Final answer:
To react completely with 25.5 mL of a 4.65 M barium hydroxide solution, 79.05 mL of a 3.00 M hydrochloric acid solution is required, according to the balanced chemical reaction and stoichiometry.
Step-by-step explanation:
To determine how many milliliters of a 3.00 M hydrochloric acid solution would be required to react with 25.5 ml of a 4.65 M barium hydroxide solution, we need to first write the balanced chemical equation for the reaction:
HCl (aq) + Ba(OH)2 (aq) -> BaCl2 (aq) + 2H2O (l)

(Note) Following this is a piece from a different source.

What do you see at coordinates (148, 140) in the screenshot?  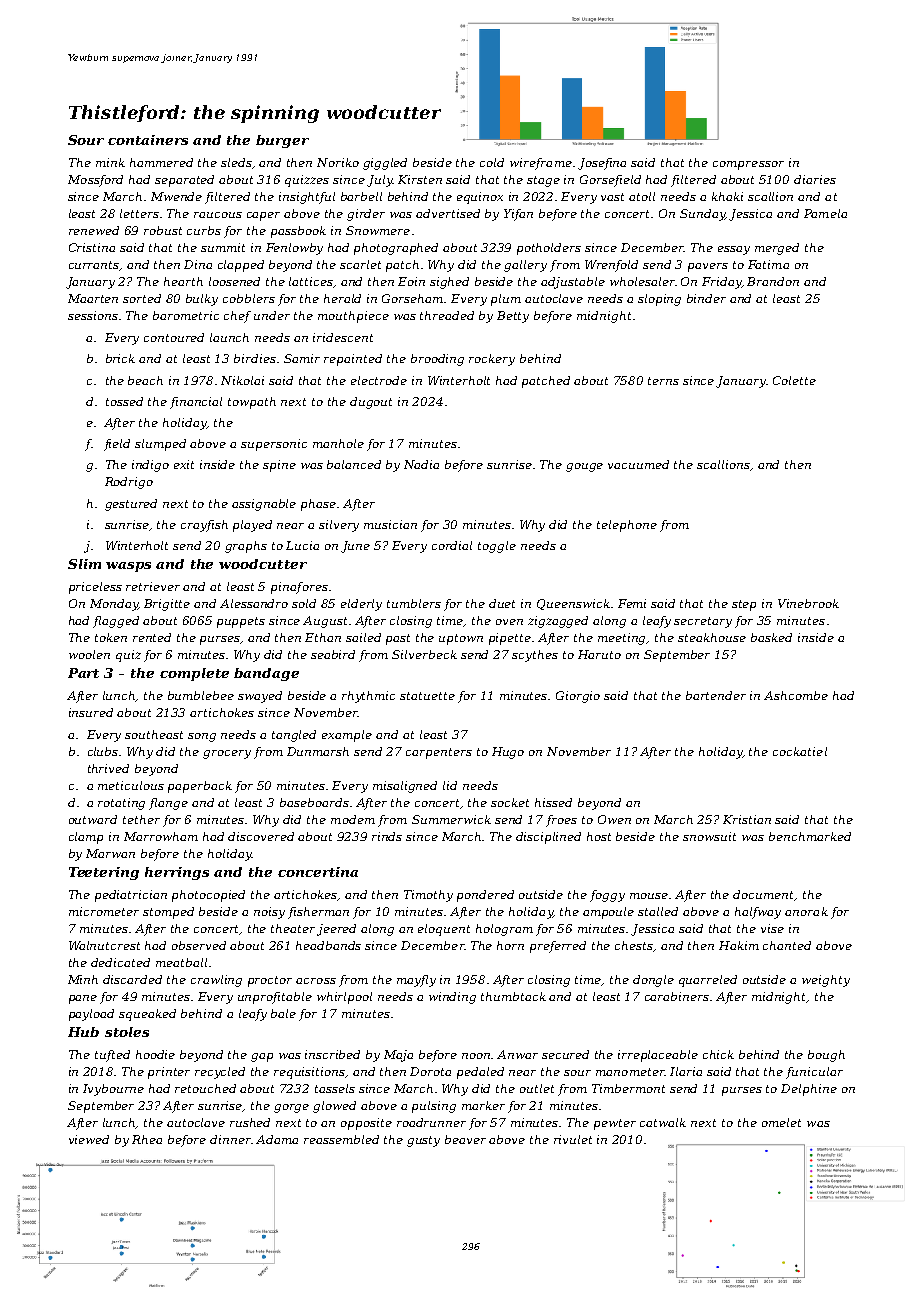 I see `containers` at bounding box center [148, 140].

From the equation, we see that two moles of HCl are required to react with one mole of Ba(OH)2. So, we need to calculate the number of moles of Ba(OH)2 we have:
Number of moles of Ba(OH)2 = Volume (L) × Molarity (M)
= 0.0255 L × 4.65 M
= 0.118575 mol
Since the stoichiometry of the reaction requires two moles of HCl per mole of Ba(OH)2, we need
Number of moles of HCl needed = 0.118575 mol × 2
= 0.23715 mol
Finally, we use the molarity of the HCl solution to find out the volume needed:
Volume of HCl solution (L) = Number of moles of HCl ÷ Molarity of HCl
Volume of HCl solution (L) = 0.23715 mol ÷ 3.00 M
= 0.07905 L
Convert liters to milliliters:
Volume of HCl solution (mL) = 0.07905 L × 1000 mL/L
= 79.05 mL